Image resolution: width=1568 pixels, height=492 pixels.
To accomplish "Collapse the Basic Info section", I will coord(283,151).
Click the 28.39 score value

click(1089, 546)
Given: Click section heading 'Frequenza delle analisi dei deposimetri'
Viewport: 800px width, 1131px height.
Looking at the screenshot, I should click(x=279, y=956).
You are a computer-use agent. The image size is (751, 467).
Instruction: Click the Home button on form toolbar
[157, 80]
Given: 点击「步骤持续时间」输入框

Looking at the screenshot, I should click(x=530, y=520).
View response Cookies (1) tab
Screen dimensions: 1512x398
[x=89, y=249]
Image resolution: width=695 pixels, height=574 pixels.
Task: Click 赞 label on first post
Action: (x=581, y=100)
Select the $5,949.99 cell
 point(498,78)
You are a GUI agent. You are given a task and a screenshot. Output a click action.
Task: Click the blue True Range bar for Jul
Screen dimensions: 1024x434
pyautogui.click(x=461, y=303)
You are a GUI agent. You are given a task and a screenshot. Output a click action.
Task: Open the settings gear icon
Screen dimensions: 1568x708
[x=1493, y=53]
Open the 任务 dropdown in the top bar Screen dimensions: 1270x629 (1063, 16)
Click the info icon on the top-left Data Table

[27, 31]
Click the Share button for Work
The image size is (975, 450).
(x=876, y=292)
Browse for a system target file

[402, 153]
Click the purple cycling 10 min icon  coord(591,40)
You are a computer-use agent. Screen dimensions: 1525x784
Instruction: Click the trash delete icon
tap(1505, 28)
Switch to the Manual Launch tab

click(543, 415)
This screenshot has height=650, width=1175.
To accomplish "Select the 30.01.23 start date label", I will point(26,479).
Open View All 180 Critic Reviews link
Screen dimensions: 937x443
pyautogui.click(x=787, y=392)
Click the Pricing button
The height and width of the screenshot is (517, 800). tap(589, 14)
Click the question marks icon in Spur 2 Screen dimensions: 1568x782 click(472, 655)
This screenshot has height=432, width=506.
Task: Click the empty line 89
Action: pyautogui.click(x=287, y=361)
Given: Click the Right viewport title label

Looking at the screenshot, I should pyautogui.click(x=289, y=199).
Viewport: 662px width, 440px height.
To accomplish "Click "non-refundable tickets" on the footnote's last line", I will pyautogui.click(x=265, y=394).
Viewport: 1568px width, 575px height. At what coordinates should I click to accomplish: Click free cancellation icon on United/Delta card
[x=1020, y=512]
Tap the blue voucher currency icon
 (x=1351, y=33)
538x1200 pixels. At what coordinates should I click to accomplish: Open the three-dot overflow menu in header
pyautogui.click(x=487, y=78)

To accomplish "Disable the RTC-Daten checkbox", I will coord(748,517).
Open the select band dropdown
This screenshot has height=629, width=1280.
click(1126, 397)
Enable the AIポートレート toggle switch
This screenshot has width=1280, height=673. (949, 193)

- - - - - - -

_Problem requirements_: Every line in the listing above should be repeated exactly.

_Output of the task_:
Image resolution: width=1568 pixels, height=492 pixels.
To accomplish "Collapse the Basic Info section", I will coord(283,151).
Click the 28.39 score value

click(1089, 546)
Given: Click section heading 'Frequenza delle analisi dei deposimetri'
Viewport: 800px width, 1131px height.
Looking at the screenshot, I should click(x=279, y=956).
You are a computer-use agent. The image size is (751, 467).
Instruction: Click the Home button on form toolbar
[157, 80]
Given: 点击「步骤持续时间」输入框

Looking at the screenshot, I should click(x=530, y=520).
View response Cookies (1) tab
Screen dimensions: 1512x398
[x=89, y=249]
Image resolution: width=695 pixels, height=574 pixels.
Task: Click 赞 label on first post
Action: (x=581, y=100)
Select the $5,949.99 cell
 point(498,78)
You are a GUI agent. You are given a task and a screenshot. Output a click action.
Task: Click the blue True Range bar for Jul
Screen dimensions: 1024x434
pyautogui.click(x=461, y=303)
You are a GUI agent. You are given a task and a screenshot. Output a click action.
Task: Open the settings gear icon
Screen dimensions: 1568x708
[x=1493, y=53]
Open the 任务 dropdown in the top bar Screen dimensions: 1270x629 (1063, 16)
Click the info icon on the top-left Data Table

[27, 31]
Click the Share button for Work
The image size is (975, 450).
(x=876, y=292)
Browse for a system target file

[402, 153]
Click the purple cycling 10 min icon  coord(591,40)
You are a computer-use agent. Screen dimensions: 1525x784
Instruction: Click the trash delete icon
tap(1505, 28)
Switch to the Manual Launch tab

click(543, 415)
This screenshot has height=650, width=1175.
To accomplish "Select the 30.01.23 start date label", I will point(26,479).
Open View All 180 Critic Reviews link
Screen dimensions: 937x443
pyautogui.click(x=787, y=392)
Click the Pricing button
The height and width of the screenshot is (517, 800). tap(589, 14)
Click the question marks icon in Spur 2 Screen dimensions: 1568x782 click(472, 655)
This screenshot has height=432, width=506.
Task: Click the empty line 89
Action: pyautogui.click(x=287, y=361)
Given: Click the Right viewport title label

Looking at the screenshot, I should pyautogui.click(x=289, y=199).
Viewport: 662px width, 440px height.
To accomplish "Click "non-refundable tickets" on the footnote's last line", I will pyautogui.click(x=265, y=394).
Viewport: 1568px width, 575px height. At what coordinates should I click to accomplish: Click free cancellation icon on United/Delta card
[x=1020, y=512]
Tap the blue voucher currency icon
 (x=1351, y=33)
538x1200 pixels. At what coordinates should I click to accomplish: Open the three-dot overflow menu in header
pyautogui.click(x=487, y=78)

To accomplish "Disable the RTC-Daten checkbox", I will coord(748,517).
Open the select band dropdown
This screenshot has height=629, width=1280.
click(1126, 397)
Enable the AIポートレート toggle switch
This screenshot has width=1280, height=673. (949, 193)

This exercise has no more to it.